**The problem:** Write out, unaltered, each line from the top of the records below down to the line where "Given: Select Troubleshooting" appears, that line included.

[Excerpted records]

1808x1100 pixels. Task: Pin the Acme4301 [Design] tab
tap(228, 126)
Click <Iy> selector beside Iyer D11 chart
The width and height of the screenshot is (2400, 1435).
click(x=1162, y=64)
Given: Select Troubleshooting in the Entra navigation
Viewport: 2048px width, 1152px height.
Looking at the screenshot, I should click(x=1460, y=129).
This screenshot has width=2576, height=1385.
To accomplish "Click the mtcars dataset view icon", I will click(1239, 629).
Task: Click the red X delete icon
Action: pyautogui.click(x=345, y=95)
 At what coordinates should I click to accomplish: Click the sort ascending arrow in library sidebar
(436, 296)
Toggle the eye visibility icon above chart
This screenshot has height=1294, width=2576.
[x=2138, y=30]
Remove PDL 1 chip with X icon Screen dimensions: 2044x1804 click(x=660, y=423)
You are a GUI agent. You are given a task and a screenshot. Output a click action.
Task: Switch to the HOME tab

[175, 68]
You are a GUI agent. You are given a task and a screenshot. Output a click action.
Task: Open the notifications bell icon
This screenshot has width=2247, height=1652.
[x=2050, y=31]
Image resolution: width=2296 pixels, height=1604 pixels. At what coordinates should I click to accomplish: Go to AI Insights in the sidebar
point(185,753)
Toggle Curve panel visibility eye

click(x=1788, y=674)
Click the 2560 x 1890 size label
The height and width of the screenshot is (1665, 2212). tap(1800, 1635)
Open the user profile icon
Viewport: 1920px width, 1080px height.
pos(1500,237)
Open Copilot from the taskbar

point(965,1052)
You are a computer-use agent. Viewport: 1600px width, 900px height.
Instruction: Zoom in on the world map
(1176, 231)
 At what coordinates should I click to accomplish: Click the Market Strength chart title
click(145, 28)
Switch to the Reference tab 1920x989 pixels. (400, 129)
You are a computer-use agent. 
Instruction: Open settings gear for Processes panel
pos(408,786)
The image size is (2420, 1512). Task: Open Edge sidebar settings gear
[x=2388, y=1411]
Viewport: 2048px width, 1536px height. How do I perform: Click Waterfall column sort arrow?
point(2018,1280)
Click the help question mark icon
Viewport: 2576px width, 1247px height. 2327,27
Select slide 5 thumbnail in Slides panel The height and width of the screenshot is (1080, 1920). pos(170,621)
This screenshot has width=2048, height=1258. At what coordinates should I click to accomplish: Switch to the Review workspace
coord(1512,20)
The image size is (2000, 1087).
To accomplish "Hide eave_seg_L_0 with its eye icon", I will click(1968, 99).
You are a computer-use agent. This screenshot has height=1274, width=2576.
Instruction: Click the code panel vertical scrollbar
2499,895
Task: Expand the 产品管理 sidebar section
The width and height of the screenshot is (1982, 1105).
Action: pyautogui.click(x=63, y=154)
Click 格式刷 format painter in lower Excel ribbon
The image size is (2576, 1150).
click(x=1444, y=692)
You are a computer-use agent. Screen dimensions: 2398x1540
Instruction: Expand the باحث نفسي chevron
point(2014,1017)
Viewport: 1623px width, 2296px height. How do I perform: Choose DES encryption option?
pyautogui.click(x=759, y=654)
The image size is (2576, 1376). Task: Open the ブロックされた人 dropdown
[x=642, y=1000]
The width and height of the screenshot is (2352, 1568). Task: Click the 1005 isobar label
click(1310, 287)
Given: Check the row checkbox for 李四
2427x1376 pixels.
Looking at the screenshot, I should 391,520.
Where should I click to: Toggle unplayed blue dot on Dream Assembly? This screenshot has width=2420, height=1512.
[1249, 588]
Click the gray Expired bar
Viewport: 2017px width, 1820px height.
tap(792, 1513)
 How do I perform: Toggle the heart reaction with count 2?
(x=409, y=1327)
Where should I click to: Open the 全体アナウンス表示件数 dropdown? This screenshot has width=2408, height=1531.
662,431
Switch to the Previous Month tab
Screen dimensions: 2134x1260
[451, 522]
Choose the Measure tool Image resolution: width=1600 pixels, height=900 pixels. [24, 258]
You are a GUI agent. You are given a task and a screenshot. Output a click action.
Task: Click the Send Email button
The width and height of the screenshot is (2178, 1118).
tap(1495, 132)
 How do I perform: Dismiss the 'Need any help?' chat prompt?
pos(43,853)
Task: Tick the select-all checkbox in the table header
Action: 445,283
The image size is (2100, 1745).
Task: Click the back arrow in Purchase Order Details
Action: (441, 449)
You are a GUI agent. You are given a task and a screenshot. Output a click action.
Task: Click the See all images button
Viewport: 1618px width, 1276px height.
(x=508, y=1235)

[/Excerpted records]

**Answer section:**
1808x1100 pixels. Task: Pin the Acme4301 [Design] tab
tap(228, 126)
Click <Iy> selector beside Iyer D11 chart
The width and height of the screenshot is (2400, 1435).
click(x=1162, y=64)
Given: Select Troubleshooting in the Entra navigation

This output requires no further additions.